Shared Uniforms

The World Space example had a few annoyances in it. Of particular pain was the fact that, whenever the perspective projection matrix or the world-to-camera matrix changed, we had to change uniforms in 3 programs. They all used the same value; it seems strange that we should have to go through so much trouble to change these uniforms.

Also, 3 programs is a relatively simple case. When dealing with real examples, the number of programs can get quite large.

There is a way to share uniforms between programs. To do this, we use a buffer object to store uniform data, and then tell our programs to use this particular buffer object to find its uniform data. A buffer object that stores uniforms is commonly called a uniform buffer object.

It is important to understand that there is nothing special about a uniform buffer. Any of the things you could do with a regular buffer object can be done with a uniform buffer object. You can bind it to the GL_ARRAY_BUFFER and use it for vertex data, you can use it for indexed rendering with GL_ELEMENT_ARRAY_BUFFER, and many other things that buffer objects can be used for. Now granted, that doesn't mean that you should, only that you can.

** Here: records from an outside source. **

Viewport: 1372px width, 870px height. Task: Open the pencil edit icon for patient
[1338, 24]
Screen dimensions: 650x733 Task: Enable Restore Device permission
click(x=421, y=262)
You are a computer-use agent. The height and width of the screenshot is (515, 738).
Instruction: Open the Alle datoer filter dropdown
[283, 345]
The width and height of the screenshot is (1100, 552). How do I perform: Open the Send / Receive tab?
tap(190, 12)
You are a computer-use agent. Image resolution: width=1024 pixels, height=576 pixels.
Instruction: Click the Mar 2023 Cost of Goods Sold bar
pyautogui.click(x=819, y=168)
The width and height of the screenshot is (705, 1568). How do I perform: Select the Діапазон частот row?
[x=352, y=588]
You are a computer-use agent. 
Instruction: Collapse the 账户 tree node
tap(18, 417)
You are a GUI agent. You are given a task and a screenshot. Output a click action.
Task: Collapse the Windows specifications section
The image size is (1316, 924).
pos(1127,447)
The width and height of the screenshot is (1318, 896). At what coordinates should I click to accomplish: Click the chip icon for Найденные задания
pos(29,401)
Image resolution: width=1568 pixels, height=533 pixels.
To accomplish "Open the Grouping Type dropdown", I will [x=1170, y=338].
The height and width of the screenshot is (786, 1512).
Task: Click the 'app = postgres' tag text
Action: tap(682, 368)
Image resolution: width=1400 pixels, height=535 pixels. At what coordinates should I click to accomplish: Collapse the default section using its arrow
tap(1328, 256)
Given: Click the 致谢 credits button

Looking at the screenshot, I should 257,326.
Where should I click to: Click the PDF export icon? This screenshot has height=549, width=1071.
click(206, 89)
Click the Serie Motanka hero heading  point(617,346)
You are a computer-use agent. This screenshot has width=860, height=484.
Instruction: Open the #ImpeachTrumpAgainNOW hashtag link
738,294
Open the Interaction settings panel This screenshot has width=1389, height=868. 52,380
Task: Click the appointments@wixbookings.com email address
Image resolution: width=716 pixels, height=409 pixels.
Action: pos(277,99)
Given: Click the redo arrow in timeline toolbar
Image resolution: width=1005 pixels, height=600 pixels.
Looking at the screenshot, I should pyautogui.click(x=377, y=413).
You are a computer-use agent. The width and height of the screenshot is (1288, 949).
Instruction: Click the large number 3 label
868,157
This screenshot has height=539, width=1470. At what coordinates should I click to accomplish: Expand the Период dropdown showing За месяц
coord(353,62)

The example World with UBO uses a uniform buffer object to store the camera and perspective matrices.

Uniform Blocks

This begins with how the vertex shaders are defined.

Example 7.10. UBO-based Vertex Shader

#version 330

layout(location = 0) in vec4 position;

layout(std140) uniform GlobalMatrices
{
    mat4 cameraToClipMatrix;
    mat4 worldToCameraMatrix;
};

uniform mat4 modelToWorldMatrix;

void main()
{
    vec4 temp = modelToWorldMatrix * position;
    temp = worldToCameraMatrix * temp;
    gl_Position = cameraToClipMatrix * temp;
}

The definition of GlobalMatrices looks like a struct definition, but it is not. It defines a uniform block. A uniform block is a series of uniform definitions whose data is not stored in the program object, but instead must come from a uniform buffer.

The name GlobalMatrices is used to identify this particular uniform block. This block has two members, both of the of mat4 type. The order of the components in a uniform block is very important.

Notices that nothing else needs to change in the vertex shader. The modelToWorldMatrix is unchanged, and the use of the components of the uniform block do not even need to be scoped with the GlobalMatrices name.

The layout(std140) part modifies the definition of the uniform block. Specifically, it specifies the uniform block layout.

Buffer objects are unformatted arrays of bytes. Therefore, something must determine how the shader interprets a uniform buffer object's contents. OpenGL itself defines this to a degree, but the layout qualifier modifies the definition.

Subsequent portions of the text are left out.